D.C. – Sen. Josh Hawley introduced a legislative agenda on Wednesday to increase efforts towards supporting and protecting law enforcement.
The agenda aims to “hire 100,000 police officers, boost police morale, and keep American families safe,” as posted on Hawley’s website.
The Senator’s agenda includes various provisions relating to law enforcement. Providing funding to hire 100,000 new police officers nationwide, anti-doxxing legislation for federal officials and increasing the penalty for damaging federal courthouses are a few of the measures included in the agenda.
The bill aimed at hiring 100,000 police officers seeks to do so through grants given to local communities to provide funding for the new hires. Hawley said the proposal will need “several billion” dollars in increased funding, but that it is needed to protect law enforcement and to deal with the recent increase in crime across the country.
“We are in the middle of a major crime wave, there’s no two ways about it,” Hawley told The Heartlander. “The murder rate is up over 30% just in the last year. I think that year-to-year increase might be a record, and that is not a record that you want to set. We are in the middle of a major violent crime epidemic.”
“We need more cops, we need to pay our cops better, and this bill will do that.”
The funding structure of the bill is modeled after that of the 1994 crime bill, which added 100,000 police officers nationwide and gives local departments “lots of flexibility”, according to Hawley.
The bill also states that the increased funding for local departments must be employed to hire new officers and cannot be allocated towards other uses.
The anti-doxxing legislation would direct the Department of Justice and the Department of Homeland Security to “develop programs to protect the privacy and personal information of judges, prosecutors, and law enforcement officials.” The legislation also includes language to double the penalty for doxing law enforcement officials and other federal officials.
Other measures included in Hawley’s legislative agenda are aimed at protecting law enforcement officers from targeting and ambushes. The provisions would create a separate criminal offense for targeting someone based on their status as a law enforcement officer and increase criminal penalties for ambushing police officers.
Various cities across the country have been under fire recently for attempts to move funding away from police departments and allocate it towards “community spending”, essentially defunding their local departments. According to the Senator, that’s why this legislative agenda is needed if Americans want to stay safe.
“I don’t know how you can look at what’s happening in this country with crime, look at the danger our families and children are in and not say ‘we need to do something, we need more cops,’” Hawley said. “We need to draw a line in the sand and say ‘police need to be protected and they need to be supported.’”

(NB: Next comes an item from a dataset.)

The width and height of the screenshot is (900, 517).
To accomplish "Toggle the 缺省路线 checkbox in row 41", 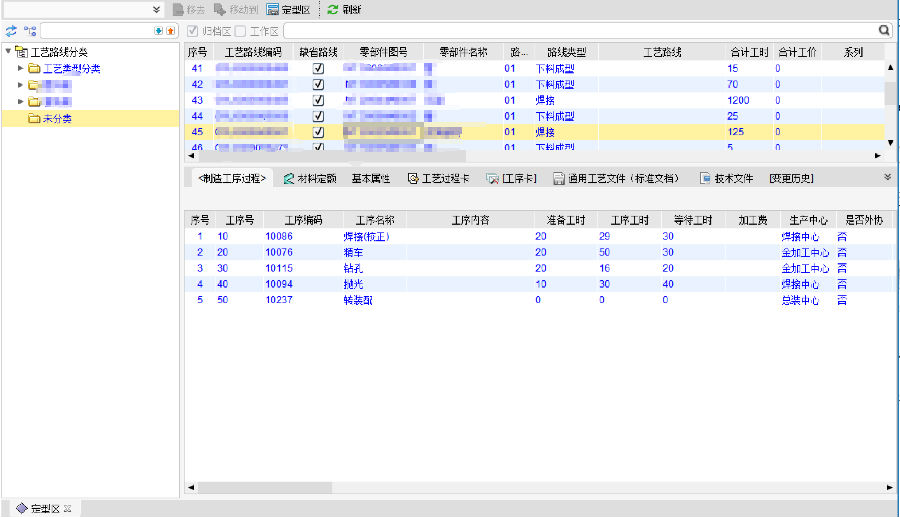I will click(318, 69).
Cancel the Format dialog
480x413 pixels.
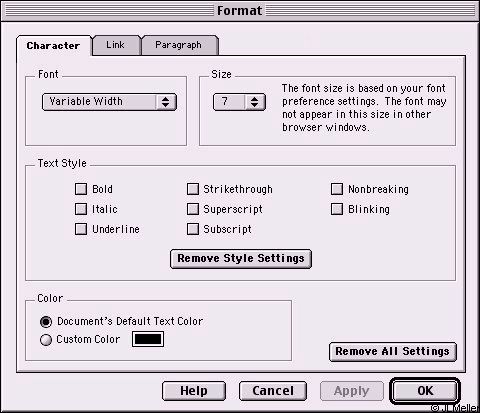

Hawley criticized Democrats and their attempts to defund law enforcement and said if Democrats don’t allow these bills to come to a vote, they’ll be telling law enforcement that they don’t support them.
“I think it will send the message that they really don’t have the police officers’ backs but that’s pretty clear because all of these Democrats are defund the police advocates,” Hawley said. “All across the country, who’s defunding the police? Democrats. Here in the Senate, who advocates cutting police budgets? It’s the Democrats.”
Hawley called the recent efforts to defund police departments in urban areas like Kansas City and St. Louis a “bad, bad mistake” and thinks eventually, the public will turn against them.
“I think there’s going to be a reckoning here where the public are going to want to see that their families are being protected and that Congress is supporting police officers.”
“American families aren’t safe, but they deserve to be,” Hawley said. “And they can be if we will act. This is not the time to defund the police or vilify them, but to support the brave men and women in blue – and put more of them on the streets. Immediately.”